Another Summer Photographs by Terri Weifenbach. Published by The Thunderstorm Press, 2009.
Terri Weifenbach's
Another Summer is a delicate and unassuming book, even before one opens it. Her ninth volume of photographs and her first with The Thunderstorm Press, the 5"x7.25" hardbound volume appears to contain a small collection of poems or slim novella. Such an outward guise is highly appropriate, reflecting the loosely narrative, lyrical series of images contained within.
Printed full-bleed and given no more textual introduction than the title page, Weifenbach's images present an at-first seemingly standard summer: children, toys, food and drink, silhouettes and shorelines. The muted palette and soft focus of most images create a sense of moments slowly slipping on, a nostalgia for the present as much as the past. Some of the images certainly reflect a sense of summery escape from the 'real-time' of urban or suburban life; Weifenbach offers views of the vacation home, the Sprite on the table, the SUV ready to disembark for the canoeing trip. However,
Another Summer seems to refer to more than just one summer in a series of summers, additionally suggesting a secondary, parallel view of a season already well-laden with images.

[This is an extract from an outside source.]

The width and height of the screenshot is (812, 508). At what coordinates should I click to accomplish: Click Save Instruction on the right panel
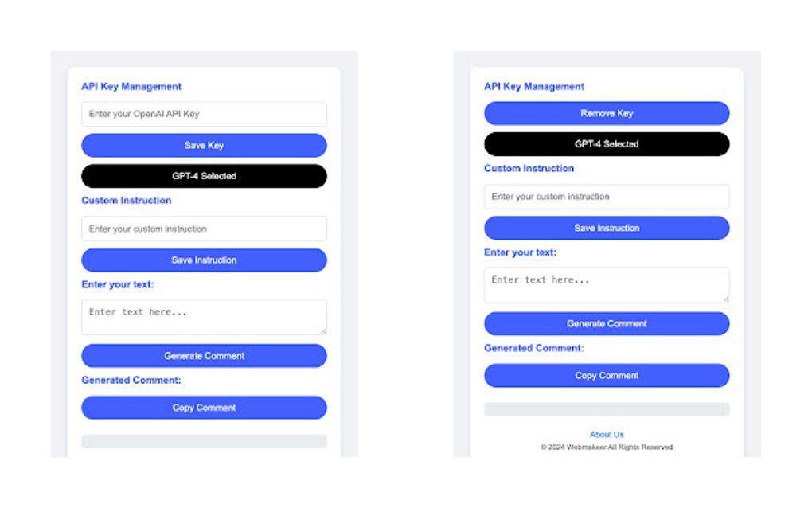(607, 228)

Another Summer, by Terri Weifenbach. Published by The Thunderstorm Press, 2009.

Another Summer, by Terri Weifenbach. Published by The Thunderstorm Press, 2009.

Another Summer, by Terri Weifenbach. Published by The Thunderstorm Press, 2009.
The second-to-last image does away with all implicit explorations of merely passing time. A child crouches on the bed, one book laying open before him, another set of pages opened in his hands. His gaze appears deep, yet only possibly pensive. It is unclear whether his consideration is elsewhere or on the images in the book he holds, neither does the image make clear what is on the pages. Similarly, a two-page spread earlier in the book shows a man in shadow at a waterfront window, gazing through binoculars at a horizon that the photograph reveals only dimly. These images suggest that Weifenbach's concern is not solely a photography of looking at, the suspension of a single subject in a frame of time. Instead,
Another Summer posits looking at itself as subject, a manner of seeing in which each photograph compiles slowly and hazily, gathering in the stretch of days and glow of afternoon light.